The RDX takes its design cues from the 2016 Precision Concept shown at the Detroit auto show. Last week, Acura teased an image of its Type-S Concept that will be fully revealed at Monterey Car Week in mid-August. Both concepts foreshadow the future of Acura's next-generation vehicles and performance variants.
ILX: Acura's entry-level sedan dates to the 2013 model year when it arrived on a platform shared by the last-generation Honda Civic. The compact's last freshening — for the 2019 model year — updated the styling with the new corporate diamond pentagon grille and a lower price. The A-Spec trim has added some visual verve but no more horsepower. The recent freshening means that the second-generation ILX likely won't arrive until the 2021 model year. The new ILX is expected to be sharply different in every way, with a turbocharged engine, bolder design language and more premium materials.
TLX: The midsize sedan was introduced as a 2015 model, which makes it ripe for a redesign. Dealers and customers, however, are going to have to wait a little longer. Acura is starting to deliver special editions of the carryover 2020 TLX, which are built at the automaker's Performance Manufacturing Center in Ohio that makes the NSX supercar. The TLX PMC Edition in Valencia Red Pearl paint will be a swan song for the current generation, as its replacement should be announced soon. Expect more powerful engines and design cues from Acura's concept vehicles. Expect a TLX Type-S variant in 2020 or 2021.
RLX: Acura's flagship sedan has been allowed to drift off into irrelevance in recent years. The first generation dates to the 2014 model year. Efforts to keep the RLX fresh, including the addition of the diamond pentagon grille for the 2018 model year, haven't been enough to keep consumers interested. Monthly sales are averaging just over 100 units so far this year, and there's been little chatter about the car's future. At some point, it will likely be discontinued.
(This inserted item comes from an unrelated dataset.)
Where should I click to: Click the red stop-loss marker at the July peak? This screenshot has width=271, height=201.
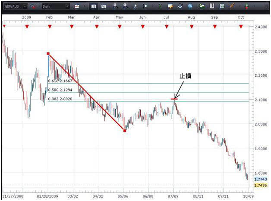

RDX: The third generation of the popular crossover debuted last year as the first of the redesigned models to define Acura's new direction for performance and luxury. It quickly set a sales record, and continues near the top of the luxury compact crossover segment this year. The 2020 model is a carryover, and a freshening is likely for the 2022 model year.
MDX: The crossover hasn't been redesigned since the 2014 model year, although it received a freshening for 2019 that included the addition of an A-Spec appearance package. It carries over into 2020 but a redesign is likely to be rolled out soon. Like the TLX, the current MDX is also getting a special PMC Edition from the Performance Manufacturing Center. Styling for the next generation shouldn't wander too far from that of the RDX.
NSX: The second-generation supercar emerged for 2017 after years of promises by Acura and a long wait. It received some minor exterior changes and a special orange paint for 2019. The low-volume vehicle is likely to receive new colors, special editions and small changes for several years before there is any talk of a third generation. Speculation in auto forums is that the NSX is overdue for a high-performance edition. The last generation of the NSX included a Type-R variant designed for track use. Given Acura's racing heritage, a hotter NSX Type-R is likely coming sooner than later.